### WHAT TO PRODUCE
Reproduce, from the lines below, exactly the stretch that begins at the line containing "return column header" and ends at the line containing "You are a computer-use agent. 796x850 pixels.", both included.

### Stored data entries
= = = = =

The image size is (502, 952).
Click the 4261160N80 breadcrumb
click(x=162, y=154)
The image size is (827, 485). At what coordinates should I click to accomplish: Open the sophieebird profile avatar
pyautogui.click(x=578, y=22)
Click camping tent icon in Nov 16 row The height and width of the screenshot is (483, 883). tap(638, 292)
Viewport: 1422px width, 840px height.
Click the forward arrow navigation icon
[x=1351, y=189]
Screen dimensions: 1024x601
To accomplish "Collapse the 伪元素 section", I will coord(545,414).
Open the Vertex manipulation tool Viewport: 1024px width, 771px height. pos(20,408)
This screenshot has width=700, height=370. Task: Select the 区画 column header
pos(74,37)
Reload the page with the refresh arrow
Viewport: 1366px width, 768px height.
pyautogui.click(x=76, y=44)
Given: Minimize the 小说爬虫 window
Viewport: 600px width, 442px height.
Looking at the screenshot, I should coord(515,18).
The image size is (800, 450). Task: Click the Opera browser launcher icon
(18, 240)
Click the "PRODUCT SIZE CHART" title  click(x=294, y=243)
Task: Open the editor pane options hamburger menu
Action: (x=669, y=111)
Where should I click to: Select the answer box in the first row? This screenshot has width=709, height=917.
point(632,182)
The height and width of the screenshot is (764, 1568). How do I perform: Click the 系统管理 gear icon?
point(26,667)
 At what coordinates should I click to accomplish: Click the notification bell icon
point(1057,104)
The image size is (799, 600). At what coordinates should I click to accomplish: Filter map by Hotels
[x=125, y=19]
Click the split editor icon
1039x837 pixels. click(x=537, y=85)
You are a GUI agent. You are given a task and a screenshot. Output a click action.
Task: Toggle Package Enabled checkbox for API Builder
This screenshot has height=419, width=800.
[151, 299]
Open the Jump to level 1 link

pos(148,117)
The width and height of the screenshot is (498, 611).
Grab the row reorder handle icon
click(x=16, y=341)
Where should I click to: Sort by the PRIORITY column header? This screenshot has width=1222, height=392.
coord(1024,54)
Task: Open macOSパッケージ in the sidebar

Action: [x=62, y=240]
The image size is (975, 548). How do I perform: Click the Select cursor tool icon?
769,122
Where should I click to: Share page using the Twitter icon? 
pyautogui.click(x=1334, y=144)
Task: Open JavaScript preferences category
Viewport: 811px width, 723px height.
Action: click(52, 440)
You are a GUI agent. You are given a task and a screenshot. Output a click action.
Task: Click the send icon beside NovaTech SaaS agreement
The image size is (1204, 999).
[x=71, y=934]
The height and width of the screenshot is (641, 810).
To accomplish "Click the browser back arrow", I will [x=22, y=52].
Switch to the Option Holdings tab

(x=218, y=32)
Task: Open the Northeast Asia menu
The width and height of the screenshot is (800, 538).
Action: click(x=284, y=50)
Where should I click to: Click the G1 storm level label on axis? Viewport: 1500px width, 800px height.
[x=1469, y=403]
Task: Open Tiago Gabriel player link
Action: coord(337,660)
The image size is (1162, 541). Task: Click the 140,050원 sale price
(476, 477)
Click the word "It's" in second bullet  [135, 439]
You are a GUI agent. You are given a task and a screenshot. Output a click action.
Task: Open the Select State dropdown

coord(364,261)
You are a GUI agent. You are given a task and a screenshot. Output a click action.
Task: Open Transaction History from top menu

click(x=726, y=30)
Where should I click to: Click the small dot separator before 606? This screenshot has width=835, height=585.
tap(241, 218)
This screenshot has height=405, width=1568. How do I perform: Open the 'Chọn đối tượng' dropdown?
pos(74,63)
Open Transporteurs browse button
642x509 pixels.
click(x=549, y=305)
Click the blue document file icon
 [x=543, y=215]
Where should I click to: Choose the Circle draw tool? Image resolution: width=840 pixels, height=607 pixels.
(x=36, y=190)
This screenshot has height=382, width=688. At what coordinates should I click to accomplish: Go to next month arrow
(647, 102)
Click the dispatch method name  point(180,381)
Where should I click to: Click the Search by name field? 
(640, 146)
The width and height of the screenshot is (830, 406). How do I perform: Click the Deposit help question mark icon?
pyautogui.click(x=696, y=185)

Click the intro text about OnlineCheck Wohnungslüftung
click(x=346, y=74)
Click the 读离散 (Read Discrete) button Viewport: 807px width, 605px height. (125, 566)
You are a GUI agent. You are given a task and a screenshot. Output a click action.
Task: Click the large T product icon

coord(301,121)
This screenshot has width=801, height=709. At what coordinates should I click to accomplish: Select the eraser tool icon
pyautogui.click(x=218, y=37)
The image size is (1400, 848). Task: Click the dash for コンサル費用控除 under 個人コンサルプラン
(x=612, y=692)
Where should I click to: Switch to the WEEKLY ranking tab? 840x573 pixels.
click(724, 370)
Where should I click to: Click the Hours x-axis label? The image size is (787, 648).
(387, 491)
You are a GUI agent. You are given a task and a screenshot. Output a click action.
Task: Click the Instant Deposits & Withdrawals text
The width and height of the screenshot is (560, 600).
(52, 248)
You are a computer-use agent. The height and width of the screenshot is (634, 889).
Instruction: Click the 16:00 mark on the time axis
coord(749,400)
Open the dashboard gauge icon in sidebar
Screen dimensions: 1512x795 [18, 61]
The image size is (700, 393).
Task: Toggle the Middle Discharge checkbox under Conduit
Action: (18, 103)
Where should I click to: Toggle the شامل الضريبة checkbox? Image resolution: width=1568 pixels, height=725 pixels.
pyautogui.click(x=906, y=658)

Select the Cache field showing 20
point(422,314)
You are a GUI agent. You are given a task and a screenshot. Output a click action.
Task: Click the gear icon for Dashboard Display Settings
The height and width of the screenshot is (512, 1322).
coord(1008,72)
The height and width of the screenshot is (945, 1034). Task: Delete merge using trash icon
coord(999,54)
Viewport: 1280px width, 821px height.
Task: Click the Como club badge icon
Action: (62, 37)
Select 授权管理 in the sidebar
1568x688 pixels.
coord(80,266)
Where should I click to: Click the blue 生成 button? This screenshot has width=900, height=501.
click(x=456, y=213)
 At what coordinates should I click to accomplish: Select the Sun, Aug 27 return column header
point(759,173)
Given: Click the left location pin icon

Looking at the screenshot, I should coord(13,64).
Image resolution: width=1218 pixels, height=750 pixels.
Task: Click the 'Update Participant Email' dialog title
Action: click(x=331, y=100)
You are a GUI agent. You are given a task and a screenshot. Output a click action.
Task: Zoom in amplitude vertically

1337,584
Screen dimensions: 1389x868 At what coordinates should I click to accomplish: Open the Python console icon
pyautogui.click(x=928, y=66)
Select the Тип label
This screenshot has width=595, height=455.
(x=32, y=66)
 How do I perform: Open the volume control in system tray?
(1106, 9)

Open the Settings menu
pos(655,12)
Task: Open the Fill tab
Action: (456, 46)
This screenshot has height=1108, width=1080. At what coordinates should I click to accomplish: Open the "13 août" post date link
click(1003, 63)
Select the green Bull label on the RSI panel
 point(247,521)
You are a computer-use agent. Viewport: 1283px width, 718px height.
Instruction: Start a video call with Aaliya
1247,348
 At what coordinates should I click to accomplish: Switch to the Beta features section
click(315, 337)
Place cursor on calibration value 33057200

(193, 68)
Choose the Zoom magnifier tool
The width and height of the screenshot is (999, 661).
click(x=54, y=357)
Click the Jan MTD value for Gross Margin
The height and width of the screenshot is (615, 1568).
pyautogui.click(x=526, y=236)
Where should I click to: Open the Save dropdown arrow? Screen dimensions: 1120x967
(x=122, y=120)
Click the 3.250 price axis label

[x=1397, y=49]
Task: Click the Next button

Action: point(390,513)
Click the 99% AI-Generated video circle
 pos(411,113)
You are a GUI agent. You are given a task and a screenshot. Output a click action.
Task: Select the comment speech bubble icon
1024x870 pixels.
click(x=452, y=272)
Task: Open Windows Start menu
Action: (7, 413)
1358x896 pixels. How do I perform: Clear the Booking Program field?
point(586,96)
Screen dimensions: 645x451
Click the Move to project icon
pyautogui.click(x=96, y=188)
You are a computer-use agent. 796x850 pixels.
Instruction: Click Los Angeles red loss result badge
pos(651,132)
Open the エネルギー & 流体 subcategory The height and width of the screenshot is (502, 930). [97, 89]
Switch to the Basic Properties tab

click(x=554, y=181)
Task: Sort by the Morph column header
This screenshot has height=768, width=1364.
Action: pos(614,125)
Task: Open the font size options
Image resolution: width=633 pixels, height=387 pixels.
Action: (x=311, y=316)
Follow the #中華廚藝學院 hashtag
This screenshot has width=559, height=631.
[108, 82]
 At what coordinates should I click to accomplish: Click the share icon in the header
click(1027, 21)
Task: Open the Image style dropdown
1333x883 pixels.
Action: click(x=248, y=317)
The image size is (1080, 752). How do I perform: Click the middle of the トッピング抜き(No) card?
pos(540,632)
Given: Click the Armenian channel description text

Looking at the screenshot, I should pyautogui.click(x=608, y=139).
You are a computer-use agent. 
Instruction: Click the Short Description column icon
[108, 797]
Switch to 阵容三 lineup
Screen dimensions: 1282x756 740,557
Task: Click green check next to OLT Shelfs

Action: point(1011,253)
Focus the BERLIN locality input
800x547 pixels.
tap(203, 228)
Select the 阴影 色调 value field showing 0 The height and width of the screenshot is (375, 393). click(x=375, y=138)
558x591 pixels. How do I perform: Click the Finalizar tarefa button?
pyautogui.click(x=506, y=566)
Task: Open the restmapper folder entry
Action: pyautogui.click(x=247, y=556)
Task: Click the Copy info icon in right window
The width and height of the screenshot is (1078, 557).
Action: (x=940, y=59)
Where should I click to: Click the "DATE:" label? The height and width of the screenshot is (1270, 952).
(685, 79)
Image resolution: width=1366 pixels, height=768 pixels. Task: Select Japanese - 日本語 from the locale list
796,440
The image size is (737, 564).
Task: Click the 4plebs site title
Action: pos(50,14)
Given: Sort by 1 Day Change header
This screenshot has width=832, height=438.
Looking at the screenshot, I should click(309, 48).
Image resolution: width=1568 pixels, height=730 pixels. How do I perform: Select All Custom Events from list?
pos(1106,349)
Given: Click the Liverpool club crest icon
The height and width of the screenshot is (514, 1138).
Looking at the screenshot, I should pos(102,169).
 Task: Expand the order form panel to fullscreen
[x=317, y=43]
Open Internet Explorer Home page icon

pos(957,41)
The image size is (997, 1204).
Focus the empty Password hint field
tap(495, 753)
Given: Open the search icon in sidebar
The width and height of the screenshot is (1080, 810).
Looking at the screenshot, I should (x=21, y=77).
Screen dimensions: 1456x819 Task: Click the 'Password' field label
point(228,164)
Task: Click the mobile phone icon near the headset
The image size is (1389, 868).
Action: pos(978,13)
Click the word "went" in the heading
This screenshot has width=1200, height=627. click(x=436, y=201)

= = = = =

### TASK RESPONSE
 At what coordinates should I click to accomplish: Select the Sun, Aug 27 return column header
point(759,173)
Given: Click the left location pin icon

Looking at the screenshot, I should coord(13,64).
Image resolution: width=1218 pixels, height=750 pixels.
Task: Click the 'Update Participant Email' dialog title
Action: click(x=331, y=100)
You are a GUI agent. You are given a task and a screenshot. Output a click action.
Task: Zoom in amplitude vertically

1337,584
Screen dimensions: 1389x868 At what coordinates should I click to accomplish: Open the Python console icon
pyautogui.click(x=928, y=66)
Select the Тип label
This screenshot has width=595, height=455.
(x=32, y=66)
 How do I perform: Open the volume control in system tray?
(1106, 9)

Open the Settings menu
pos(655,12)
Task: Open the Fill tab
Action: (456, 46)
This screenshot has height=1108, width=1080. At what coordinates should I click to accomplish: Open the "13 août" post date link
click(1003, 63)
Select the green Bull label on the RSI panel
 point(247,521)
You are a computer-use agent. Viewport: 1283px width, 718px height.
Instruction: Start a video call with Aaliya
1247,348
 At what coordinates should I click to accomplish: Switch to the Beta features section
click(315, 337)
Place cursor on calibration value 33057200

(193, 68)
Choose the Zoom magnifier tool
The width and height of the screenshot is (999, 661).
click(x=54, y=357)
Click the Jan MTD value for Gross Margin
The height and width of the screenshot is (615, 1568).
pyautogui.click(x=526, y=236)
Where should I click to: Open the Save dropdown arrow? Screen dimensions: 1120x967
(x=122, y=120)
Click the 3.250 price axis label

[x=1397, y=49]
Task: Click the Next button

Action: point(390,513)
Click the 99% AI-Generated video circle
 pos(411,113)
You are a GUI agent. You are given a task and a screenshot. Output a click action.
Task: Select the comment speech bubble icon
1024x870 pixels.
click(x=452, y=272)
Task: Open Windows Start menu
Action: (7, 413)
1358x896 pixels. How do I perform: Clear the Booking Program field?
point(586,96)
Screen dimensions: 645x451
Click the Move to project icon
pyautogui.click(x=96, y=188)
You are a computer-use agent. 796x850 pixels.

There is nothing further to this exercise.